> Extract provided
◇ ◇ ◇ ◇

Photo of the cast of The Amen Corner. Image credit: Scott Suchman / The Shakespeare Theatre


The following is an excerpt from an essay that appeared in James Baldwin Review, Volume 8 (Fall, 2022).


“I know you think I don’t know what’s happening, but I’m beginning to see—something.”
—James Baldwin, The Amen Corner

I will admit this here: I have been afraid of James Baldwin. I only feel encouraged to write this because I have not been alone with this fear. Eddie S. Glaude Jr., for instance, admits his early avoidance was a way to dodge the subsequent introspection and unearthed pain an encounter with Baldwin would invoke. In Michael R. Jackson’s musical, A Strange Loop, the main character, Usher, has visions of Black American cultural ancestors including Baldwin being so disappointed with him that they rise out of their graves to sing their disdain at him—which I found to be a surprisingly accurate depiction of my feelings as well. Similarly, in articulating his relationship with Shakespeare, Baldwin shares that at one point, he “feared him because, in his hands, the English language became the mightiest of instruments.” This fear parallels my own experience with Baldwin. I think I have been most afraid of not understanding Baldwin, of misinterpreting and even resisting his ideas. I held these sentiments as I attended the Shakespeare Theatre Company (STC) production of James Baldwin’s The Amen Corner in Washington, DC, in September 2021, feeling intimidated, a bit overwhelmed, and worried that I did not even know where to start.

◇ ◇ ◇ ◇

> Information
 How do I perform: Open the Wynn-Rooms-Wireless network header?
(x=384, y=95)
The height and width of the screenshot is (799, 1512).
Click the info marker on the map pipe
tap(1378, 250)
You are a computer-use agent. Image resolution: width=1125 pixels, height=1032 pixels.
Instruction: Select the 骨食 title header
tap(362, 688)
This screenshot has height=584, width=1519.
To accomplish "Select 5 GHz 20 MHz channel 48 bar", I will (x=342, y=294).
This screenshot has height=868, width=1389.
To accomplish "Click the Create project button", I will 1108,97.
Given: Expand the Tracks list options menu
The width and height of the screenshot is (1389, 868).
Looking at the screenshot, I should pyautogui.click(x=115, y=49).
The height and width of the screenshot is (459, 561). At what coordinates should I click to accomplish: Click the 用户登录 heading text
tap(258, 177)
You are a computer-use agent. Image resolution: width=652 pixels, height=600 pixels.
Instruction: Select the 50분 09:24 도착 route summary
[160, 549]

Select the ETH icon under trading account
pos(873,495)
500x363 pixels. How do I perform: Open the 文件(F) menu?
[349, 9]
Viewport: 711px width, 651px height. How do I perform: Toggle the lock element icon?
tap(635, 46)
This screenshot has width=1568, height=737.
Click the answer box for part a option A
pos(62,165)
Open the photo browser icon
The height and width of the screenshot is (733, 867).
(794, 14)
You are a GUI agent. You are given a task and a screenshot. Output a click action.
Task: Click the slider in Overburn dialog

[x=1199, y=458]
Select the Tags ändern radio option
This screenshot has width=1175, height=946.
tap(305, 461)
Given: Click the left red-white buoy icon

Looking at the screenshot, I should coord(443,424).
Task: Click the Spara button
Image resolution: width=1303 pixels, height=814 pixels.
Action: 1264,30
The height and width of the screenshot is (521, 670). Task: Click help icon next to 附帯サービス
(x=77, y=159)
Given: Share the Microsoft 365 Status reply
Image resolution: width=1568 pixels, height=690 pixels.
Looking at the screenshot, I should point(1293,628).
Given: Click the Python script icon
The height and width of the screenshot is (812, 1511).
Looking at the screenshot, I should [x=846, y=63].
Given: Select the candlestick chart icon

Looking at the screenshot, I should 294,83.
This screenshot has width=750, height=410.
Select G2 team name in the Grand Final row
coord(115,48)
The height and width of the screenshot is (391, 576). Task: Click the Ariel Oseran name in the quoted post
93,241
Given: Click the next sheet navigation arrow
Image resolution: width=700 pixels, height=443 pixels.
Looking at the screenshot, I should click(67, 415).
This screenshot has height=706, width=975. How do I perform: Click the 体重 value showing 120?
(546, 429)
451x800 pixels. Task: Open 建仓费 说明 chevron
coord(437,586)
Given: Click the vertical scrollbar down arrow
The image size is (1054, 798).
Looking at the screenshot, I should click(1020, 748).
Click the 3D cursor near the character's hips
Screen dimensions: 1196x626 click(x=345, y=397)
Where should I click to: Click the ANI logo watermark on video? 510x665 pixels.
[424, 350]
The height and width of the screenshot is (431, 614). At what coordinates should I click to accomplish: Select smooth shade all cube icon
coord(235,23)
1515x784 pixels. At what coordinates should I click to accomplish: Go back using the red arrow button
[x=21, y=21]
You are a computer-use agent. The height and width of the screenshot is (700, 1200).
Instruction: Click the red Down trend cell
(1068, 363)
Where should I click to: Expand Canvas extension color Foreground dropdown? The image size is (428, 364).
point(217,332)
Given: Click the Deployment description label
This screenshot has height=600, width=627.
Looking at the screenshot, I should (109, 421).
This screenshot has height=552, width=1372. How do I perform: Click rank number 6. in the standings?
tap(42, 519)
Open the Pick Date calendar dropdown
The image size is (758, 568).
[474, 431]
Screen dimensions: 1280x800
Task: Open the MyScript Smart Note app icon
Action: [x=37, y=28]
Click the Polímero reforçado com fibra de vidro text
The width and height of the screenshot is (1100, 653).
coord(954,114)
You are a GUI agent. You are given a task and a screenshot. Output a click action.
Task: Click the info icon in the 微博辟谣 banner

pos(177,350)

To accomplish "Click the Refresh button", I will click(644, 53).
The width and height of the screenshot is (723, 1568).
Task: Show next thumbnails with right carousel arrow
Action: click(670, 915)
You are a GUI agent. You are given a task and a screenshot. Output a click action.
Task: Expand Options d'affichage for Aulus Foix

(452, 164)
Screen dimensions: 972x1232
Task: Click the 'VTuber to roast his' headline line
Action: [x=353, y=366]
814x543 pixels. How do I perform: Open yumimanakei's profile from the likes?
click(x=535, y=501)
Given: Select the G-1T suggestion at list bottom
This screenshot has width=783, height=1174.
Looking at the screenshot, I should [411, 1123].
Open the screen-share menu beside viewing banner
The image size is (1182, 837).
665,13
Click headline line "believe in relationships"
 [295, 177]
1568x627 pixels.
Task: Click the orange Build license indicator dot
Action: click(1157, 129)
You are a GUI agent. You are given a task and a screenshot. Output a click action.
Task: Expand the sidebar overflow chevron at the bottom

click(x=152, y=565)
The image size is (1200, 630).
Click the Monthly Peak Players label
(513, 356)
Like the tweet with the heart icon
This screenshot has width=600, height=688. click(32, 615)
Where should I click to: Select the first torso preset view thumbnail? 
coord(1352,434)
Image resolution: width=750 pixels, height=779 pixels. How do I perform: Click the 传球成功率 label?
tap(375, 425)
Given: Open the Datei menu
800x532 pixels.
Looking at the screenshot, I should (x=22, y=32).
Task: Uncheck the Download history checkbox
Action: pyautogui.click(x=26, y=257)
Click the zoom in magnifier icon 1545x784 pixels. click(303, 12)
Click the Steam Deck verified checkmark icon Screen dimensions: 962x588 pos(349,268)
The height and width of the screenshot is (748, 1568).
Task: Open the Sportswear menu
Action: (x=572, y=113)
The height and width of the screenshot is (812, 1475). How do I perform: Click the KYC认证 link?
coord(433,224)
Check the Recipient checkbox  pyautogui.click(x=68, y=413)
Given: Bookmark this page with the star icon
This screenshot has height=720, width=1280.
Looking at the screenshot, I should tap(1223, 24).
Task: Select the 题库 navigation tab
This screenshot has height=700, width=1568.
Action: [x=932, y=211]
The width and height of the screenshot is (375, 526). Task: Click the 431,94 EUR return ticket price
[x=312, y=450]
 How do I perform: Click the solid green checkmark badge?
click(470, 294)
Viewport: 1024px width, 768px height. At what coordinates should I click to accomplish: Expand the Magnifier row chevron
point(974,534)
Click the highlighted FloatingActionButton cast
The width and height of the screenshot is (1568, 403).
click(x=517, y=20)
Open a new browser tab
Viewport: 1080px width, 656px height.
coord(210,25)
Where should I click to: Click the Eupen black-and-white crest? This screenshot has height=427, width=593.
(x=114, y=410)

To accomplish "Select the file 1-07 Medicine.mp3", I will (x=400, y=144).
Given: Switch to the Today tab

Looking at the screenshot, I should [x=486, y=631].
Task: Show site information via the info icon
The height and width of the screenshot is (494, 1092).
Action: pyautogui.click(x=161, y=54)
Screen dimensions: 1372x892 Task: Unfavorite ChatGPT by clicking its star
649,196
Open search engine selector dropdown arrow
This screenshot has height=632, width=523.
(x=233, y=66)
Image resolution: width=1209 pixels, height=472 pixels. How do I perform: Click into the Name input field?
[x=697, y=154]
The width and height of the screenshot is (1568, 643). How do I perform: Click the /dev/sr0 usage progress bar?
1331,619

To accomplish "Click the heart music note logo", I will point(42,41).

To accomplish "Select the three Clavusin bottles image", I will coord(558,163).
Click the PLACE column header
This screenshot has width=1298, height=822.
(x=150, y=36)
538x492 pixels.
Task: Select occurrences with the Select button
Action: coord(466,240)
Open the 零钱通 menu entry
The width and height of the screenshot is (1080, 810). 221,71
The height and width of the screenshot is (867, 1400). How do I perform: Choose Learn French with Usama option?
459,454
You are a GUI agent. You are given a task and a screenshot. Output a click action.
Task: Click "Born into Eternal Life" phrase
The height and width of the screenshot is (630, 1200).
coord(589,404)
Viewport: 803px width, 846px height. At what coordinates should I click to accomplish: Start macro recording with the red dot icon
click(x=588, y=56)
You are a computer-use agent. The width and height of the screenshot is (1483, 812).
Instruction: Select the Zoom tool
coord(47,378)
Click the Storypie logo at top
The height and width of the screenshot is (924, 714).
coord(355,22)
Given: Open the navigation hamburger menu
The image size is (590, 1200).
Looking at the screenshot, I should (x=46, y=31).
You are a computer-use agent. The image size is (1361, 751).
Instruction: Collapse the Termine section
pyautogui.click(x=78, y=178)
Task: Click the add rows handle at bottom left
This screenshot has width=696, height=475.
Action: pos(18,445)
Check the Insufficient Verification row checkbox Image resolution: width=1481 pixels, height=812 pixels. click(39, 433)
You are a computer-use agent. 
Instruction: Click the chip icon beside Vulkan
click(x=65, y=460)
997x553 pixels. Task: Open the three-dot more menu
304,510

◇ ◇ ◇ ◇

Condense the paragraph beginning "I will admit this here" from the Baldwin essay excerpt above into a bulleted list that keeps its main facts.

> Answer to this problem
- I admit I have been afraid of James Baldwin, and I am not alone in this fear.
- Eddie S. Glaude Jr. says he avoided Baldwin early on to dodge the introspection and buried pain an encounter with him would bring.
- In Michael R. Jackson's musical *A Strange Loop*, the main character, Usher, has visions of Black American cultural ancestors, Baldwin among them, rising from their graves to sing their disdain at him. I found this an accurate picture of my own feelings.
- Baldwin once feared Shakespeare because, in his hands, English became "the mightiest of instruments." This parallels my fear of Baldwin.
- My greatest fear has been failing to understand Baldwin, or misinterpreting or resisting his ideas.
- I carried these feelings to the Shakespeare Theatre Company's production of *The Amen Corner* in Washington, DC, in September 2021. I felt intimidated, a bit overwhelmed, and unsure where to start.